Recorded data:
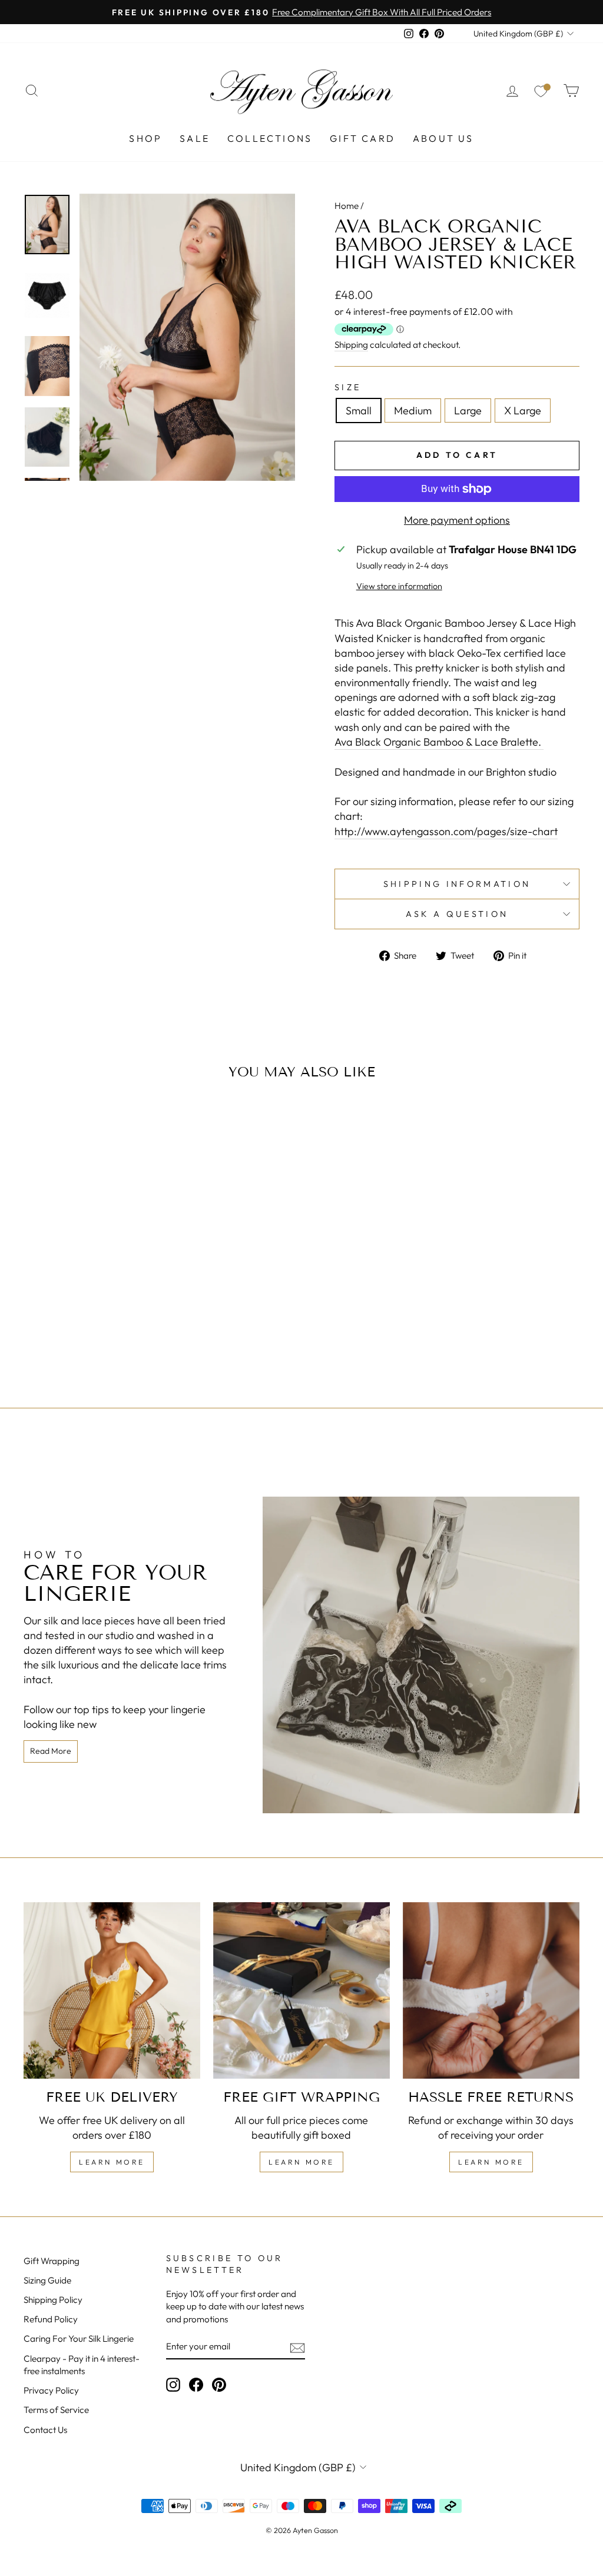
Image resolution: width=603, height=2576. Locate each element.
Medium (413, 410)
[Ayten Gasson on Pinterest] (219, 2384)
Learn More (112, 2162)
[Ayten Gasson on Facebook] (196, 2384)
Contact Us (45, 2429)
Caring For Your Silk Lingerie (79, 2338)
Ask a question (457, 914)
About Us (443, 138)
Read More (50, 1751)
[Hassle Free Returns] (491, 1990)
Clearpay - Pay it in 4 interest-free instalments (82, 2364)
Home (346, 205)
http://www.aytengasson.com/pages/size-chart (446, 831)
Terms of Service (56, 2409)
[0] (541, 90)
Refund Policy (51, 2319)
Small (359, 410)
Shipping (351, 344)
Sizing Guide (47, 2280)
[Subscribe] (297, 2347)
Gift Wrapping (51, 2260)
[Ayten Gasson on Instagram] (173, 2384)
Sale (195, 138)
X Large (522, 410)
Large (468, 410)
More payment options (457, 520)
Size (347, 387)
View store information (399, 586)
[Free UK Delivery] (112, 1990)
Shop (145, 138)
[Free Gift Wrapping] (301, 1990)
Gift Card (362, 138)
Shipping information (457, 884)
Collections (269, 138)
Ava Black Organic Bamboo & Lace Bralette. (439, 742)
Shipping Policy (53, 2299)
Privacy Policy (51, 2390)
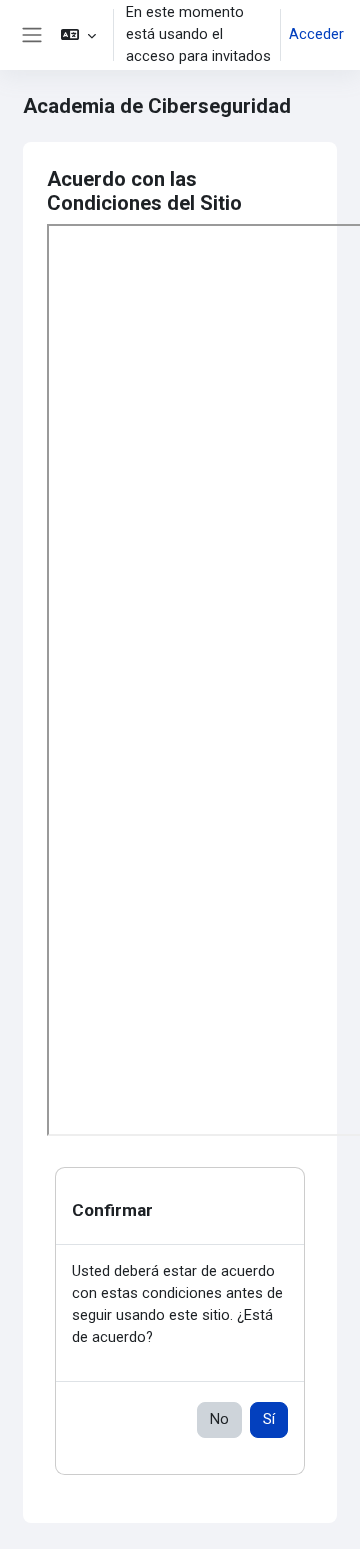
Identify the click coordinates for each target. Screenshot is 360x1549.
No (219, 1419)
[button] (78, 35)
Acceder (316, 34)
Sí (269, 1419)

Task brief: Pictures aside, restate the entries word for word.

Your response:
Image resolution: width=603, height=2576. Locate each element.
Medium (413, 410)
[Ayten Gasson on Pinterest] (219, 2384)
Learn More (112, 2162)
[Ayten Gasson on Facebook] (196, 2384)
Contact Us (45, 2429)
Caring For Your Silk Lingerie (79, 2338)
Ask a question (457, 914)
About Us (443, 138)
Read More (50, 1751)
[Hassle Free Returns] (491, 1990)
Clearpay - Pay it in 4 interest-free instalments (82, 2364)
Home (346, 205)
http://www.aytengasson.com/pages/size-chart (446, 831)
Terms of Service (56, 2409)
[0] (541, 90)
Refund Policy (51, 2319)
Small (359, 410)
Shipping (351, 344)
Sizing Guide (47, 2280)
[Subscribe] (297, 2347)
Gift Wrapping (51, 2260)
[Ayten Gasson on Instagram] (173, 2384)
Sale (195, 138)
X Large (522, 410)
Large (468, 410)
More payment options (457, 520)
Size (347, 387)
View store information (399, 586)
[Free UK Delivery] (112, 1990)
Shop (145, 138)
[Free Gift Wrapping] (301, 1990)
Gift Card (362, 138)
Shipping information (457, 884)
Collections (269, 138)
Ava Black Organic Bamboo & Lace Bralette. (439, 742)
Shipping Policy (53, 2299)
Privacy Policy (51, 2390)
Identify the click coordinates for each target. Screenshot is 360x1549.
No (219, 1419)
[button] (78, 35)
Acceder (316, 34)
Sí (269, 1419)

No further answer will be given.